TASKS AND EXERCISES:
1. From the eye examination passage below, list the characteristics of the child that must be taken into account when examining the visual organ in children.
2. Answer these questions using the eye examination passage below:
(a) What do tonometric devices allow measuring?
(b) Which lenses correct hyperopia?
(c) Who is the external examination of children under 3 years of age best carried out together with?
Top of SUPPLIED PASSAGE
Slit lamp examination
It is usually performed in hospitals and clearly reveals the presence of deposits (accumulations of various masses) in the anterior and posterior chambers of the eye. Tonometric devices allow measuring intraocular pressure.
Conditions for successful ophthalmoscopy
- Make sure the batteries are charged.
- Darken the room as much as possible.
- Remove glasses and ask the patient to remove glasses and select appropriate lenses to correct refractive errors (- lenses correct myopia, + lenses correct hyperopia).
- If the patient has severe myopia or no lens, ophthalmoscopy is performed without removing the patient's glasses. The optic disc will appear very small.
- If you have difficulty performing ophthalmoscopy with your non-dominant eye, try examining the fundus in both of the patient's eyes with your dominant eye; stand behind the seated patient with the patient's neck fully extended. Always double-check the clarity of the lenses you are using before examining the fundus.
- Always stay as close as possible to the patient, even if one of you ate garlic during lunch.
- Consider using a short-acting mydriatic to dilate the pupil.
- Remember that retinal tears most often occur in the periphery and are difficult to see without special equipment, despite a dilated pupil.
Peculiarities of examination of the visual organ in children
When examining the visual organ in children, it is necessary to take into account the characteristics of the child’s nervous system, his decreased attention, and the inability to fix his gaze on a specific object for a long time.
Thus, an external (outer) examination, especially in children under 3 years of age, is best carried out together with a nurse, who, if necessary, fixes and presses the child’s arms and legs.
Eversion of the eyelids is achieved by pressing, pulling and moving them towards each other.
Examination of the anterior part of the eyeball is performed using eyelid lifters after preliminary drop anesthesia with a solution of dicaine or novocaine. The same sequence of examination is observed as when examining adult patients.
Bottom of SUPPLIED PASSAGE
Top of ENTRIES SUPPLIED
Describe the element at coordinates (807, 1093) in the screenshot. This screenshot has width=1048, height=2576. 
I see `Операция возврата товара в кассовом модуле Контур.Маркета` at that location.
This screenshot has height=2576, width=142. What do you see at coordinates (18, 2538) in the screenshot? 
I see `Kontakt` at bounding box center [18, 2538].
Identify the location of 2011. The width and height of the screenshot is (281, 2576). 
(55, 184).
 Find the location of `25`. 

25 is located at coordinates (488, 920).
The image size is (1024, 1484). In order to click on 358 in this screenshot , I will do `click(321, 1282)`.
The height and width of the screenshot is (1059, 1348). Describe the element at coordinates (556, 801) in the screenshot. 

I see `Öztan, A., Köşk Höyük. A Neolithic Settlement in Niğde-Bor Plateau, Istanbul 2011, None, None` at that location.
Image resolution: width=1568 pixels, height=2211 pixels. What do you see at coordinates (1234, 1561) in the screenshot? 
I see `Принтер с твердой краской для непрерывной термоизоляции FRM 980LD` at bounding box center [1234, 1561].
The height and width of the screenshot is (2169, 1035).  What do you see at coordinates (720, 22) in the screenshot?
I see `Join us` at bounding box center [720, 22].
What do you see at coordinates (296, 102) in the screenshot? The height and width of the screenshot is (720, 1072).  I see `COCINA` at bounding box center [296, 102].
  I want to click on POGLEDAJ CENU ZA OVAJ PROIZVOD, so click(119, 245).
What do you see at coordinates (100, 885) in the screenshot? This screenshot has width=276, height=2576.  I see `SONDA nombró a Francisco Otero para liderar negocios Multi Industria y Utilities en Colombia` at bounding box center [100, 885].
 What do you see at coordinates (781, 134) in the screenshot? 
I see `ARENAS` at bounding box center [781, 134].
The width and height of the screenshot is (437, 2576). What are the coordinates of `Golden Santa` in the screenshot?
Bottom of ENTRIES SUPPLIED
ANSWERS:
1.
- The characteristics of the child's nervous system
- Decreased attention
- The inability to fix the gaze on a specific object for a long time

2.
(a) Intraocular pressure.
(b) + lenses.
(c) A nurse.